Reproduce the records below from the line containing "on system-clock: May" through the last line of the records, including both.

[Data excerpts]
-- -- --

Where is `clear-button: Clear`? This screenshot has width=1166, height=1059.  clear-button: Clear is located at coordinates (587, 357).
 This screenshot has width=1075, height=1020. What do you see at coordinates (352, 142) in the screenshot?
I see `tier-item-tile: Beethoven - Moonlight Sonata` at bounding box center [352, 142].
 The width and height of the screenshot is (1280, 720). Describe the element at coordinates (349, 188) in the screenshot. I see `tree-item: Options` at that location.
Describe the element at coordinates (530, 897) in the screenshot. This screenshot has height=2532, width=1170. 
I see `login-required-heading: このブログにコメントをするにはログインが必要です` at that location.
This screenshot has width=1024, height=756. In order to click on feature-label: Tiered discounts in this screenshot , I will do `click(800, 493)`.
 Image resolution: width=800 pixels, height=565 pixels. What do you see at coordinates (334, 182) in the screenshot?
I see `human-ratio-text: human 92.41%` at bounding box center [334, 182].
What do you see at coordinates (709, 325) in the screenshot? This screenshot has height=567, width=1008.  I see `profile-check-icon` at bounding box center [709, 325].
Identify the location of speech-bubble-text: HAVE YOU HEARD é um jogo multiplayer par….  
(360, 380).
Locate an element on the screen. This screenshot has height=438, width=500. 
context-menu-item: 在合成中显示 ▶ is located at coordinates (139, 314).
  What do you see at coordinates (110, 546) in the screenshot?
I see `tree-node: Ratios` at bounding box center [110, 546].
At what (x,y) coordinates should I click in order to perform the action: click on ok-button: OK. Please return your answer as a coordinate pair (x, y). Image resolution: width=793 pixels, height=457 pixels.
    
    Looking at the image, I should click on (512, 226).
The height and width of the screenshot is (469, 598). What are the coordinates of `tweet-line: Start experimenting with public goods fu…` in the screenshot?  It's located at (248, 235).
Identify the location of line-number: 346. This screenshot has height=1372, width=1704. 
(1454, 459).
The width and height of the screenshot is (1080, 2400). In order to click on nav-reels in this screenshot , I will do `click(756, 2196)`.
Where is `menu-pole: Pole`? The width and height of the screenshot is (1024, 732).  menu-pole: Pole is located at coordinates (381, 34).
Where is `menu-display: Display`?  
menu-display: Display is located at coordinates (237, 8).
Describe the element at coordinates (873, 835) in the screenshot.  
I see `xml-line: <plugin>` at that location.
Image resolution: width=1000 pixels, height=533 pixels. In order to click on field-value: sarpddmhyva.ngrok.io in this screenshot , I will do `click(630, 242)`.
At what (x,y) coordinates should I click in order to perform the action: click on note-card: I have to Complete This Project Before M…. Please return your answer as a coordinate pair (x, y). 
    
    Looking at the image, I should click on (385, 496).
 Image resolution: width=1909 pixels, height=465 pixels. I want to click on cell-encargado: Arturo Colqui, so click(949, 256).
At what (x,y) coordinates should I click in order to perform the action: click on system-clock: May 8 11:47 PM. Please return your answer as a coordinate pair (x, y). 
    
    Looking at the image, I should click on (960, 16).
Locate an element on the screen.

-- -- --

▸ WRITTEN REPLY
At what (x,y) coordinates should I click in order to perform the action: click on system-clock: May 8 11:47 PM. Please return your answer as a coordinate pair (x, y). 
    
    Looking at the image, I should click on (960, 16).
Locate an element on the screen.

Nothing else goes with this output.